2.6.4 Here I would like to make the following points:
On the discharge letter Andrew Dillon’s claim [B: 26] that a warning that you should go back to your doctor ‘if things don’t seem right’ was proportionate to the likelihood of complications, was misleading. The discharge letter warns of the likelihood of seizures and even of cerebrospinal fluid leakage. These two risks are estimated at 17% and 2-6% respectively, so why should there be silence on a 20-30% risk? The letter’s few vague words in no way prepares a person for a condition that could devastate their sexuality and – even more insidiously – may appear after years of otherwise normal function. How can people make the connection if they are not warned? As for alarming people . . speaking personally, we would infinitely rather have been alarmed than lose our son.
It is hard to understand why preparing a separate guideline would require fewer resources than updating an existing one.
With any studies of relatively small groups of patients there will always be ‘outliers’, because the incidence of a condition is not evenly spread across the population. In his final email Andrew Dillon chose the only published study I know of that finds a low incidence (van der Eerden’s, [A: studies (4)]) and ignored the many, many studies that show otherwise. His reference to Kokshoorn’s article is valid, but Kokshoorn’s strictures about the tests used have already been taken on board, and recent studies such as Professor Thompson’s and Professor Berg’s (the author of the study mentioned by Ms Christopher) use the more rigorous tests and still come out with an incidence of 20% plus.

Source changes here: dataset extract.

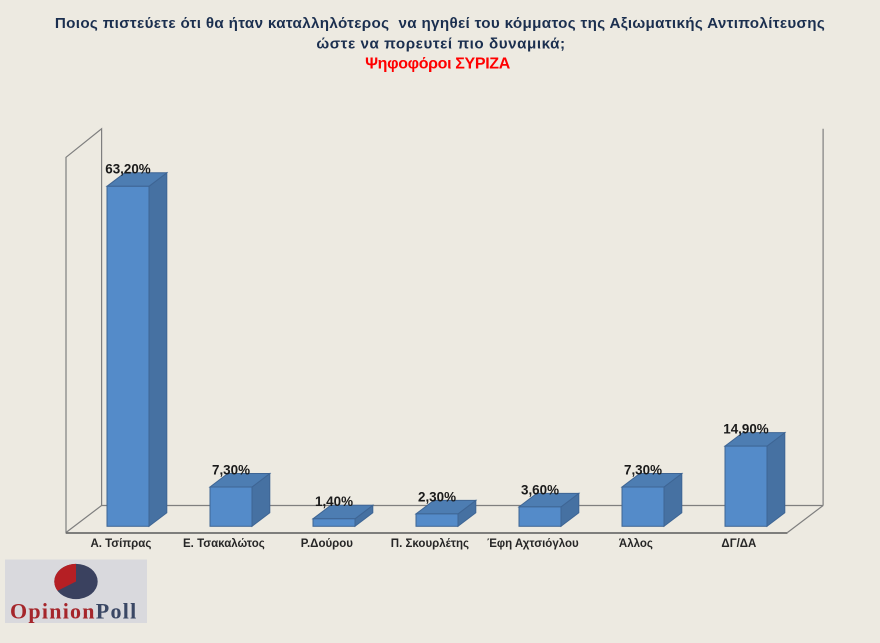 Image resolution: width=880 pixels, height=643 pixels. Describe the element at coordinates (120, 544) in the screenshot. I see `svg-text: Α. Τσίπρας` at that location.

I have saved to the end what I consider the most extraordinary anomaly of all – the fact that Andrew Dillon can in one breath admit that more than a tenth of head injury patients suffer a life-threatening deficiency of ACTH (caused by pituitary damage) during the acute stage, and in the next insist that this information falls outside the remit of a guideline devoted to the acute stage!
2.7 My conclusion
2.7.2 This appeal to you is prompted by my recent realisation that NICE are reneging on their promise contained in Dr Macbeth’s letter of June 2009 to include the information in their scheduled update of CG56, which is now due. They are using their arguments about the scope to exclude PTHP and claiming that a separate guideline is sufficient. And it is not at all certain that the separate guideline will even go ahead.

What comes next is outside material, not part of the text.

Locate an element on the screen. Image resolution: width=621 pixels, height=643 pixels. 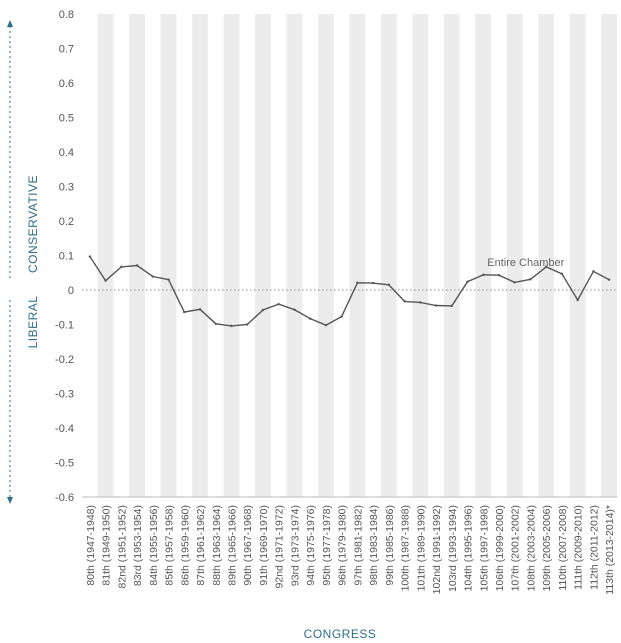
x-tick-label: 106th (1999-2000) is located at coordinates (500, 548).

2.7.3 I would summarize my arguments as follows:
NICE’s cope for CG56 does cover this situation
There is no other way of ensuring consistency of information to medical professionals and patients
Lack of information causes distress, ill-health and potentially death
Effective treatment is available for the condition
NICE have no coherent reason for failing to update the discharge advice. The incidence of pituitary damage is significant and the risk is more significant than other risks which the discharge advice does cover.

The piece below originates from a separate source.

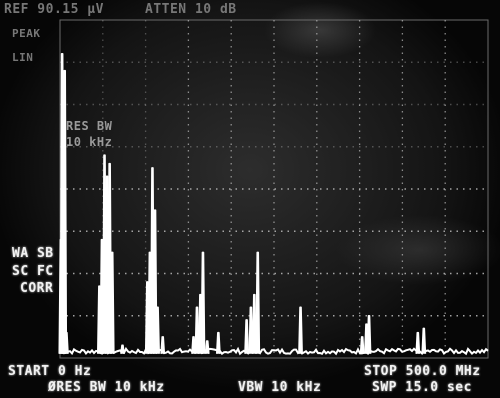 This screenshot has width=500, height=398. Describe the element at coordinates (191, 10) in the screenshot. I see `attenuation-readout: ATTEN 10 dB` at that location.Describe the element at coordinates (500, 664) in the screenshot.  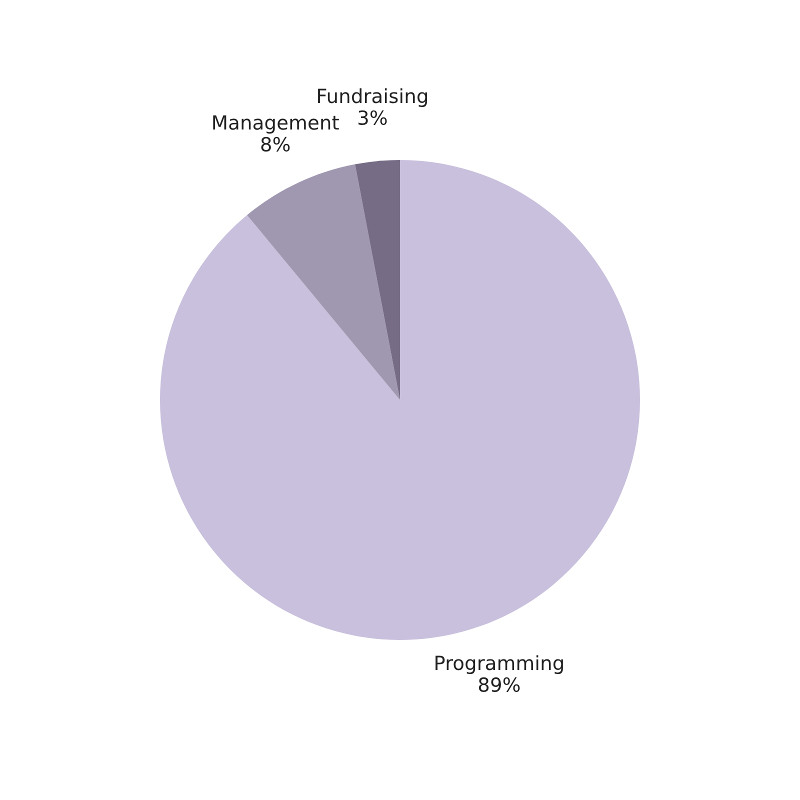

In their treatment of me NICE have exhibited an institutional closed mind. They have quoted unrepresentative research, repeatedly shifted ground, and seem merely to have regarded me as a nuisance.
I feel positively insulted by the following which imply I am a nuisance:
‘Joanna is now trying every which way to ask us to update this guideline earlier than the scheduled update.’ [B: 22b, Doc 20]
In the third paragraph of his email of 30 November 2009 Andrew Dillon made the offensive insinuation that my freedom of information request had been a kind of stalking horse, under cover of which I had pursued my aim of getting the guideline updated. ‘Although we were happy to respond under our FOI procedure, it was quickly obvious that your real aim has been to persuade us to review our clinical guideline . . ‘ [B: 27]. Of course it will be clear from this account that I had entered into correspondence openly on that topic months before my FOI request, and even had a personal reply from him on the topic. [B: 15] There has been nothing underhand in my dealings with NICE.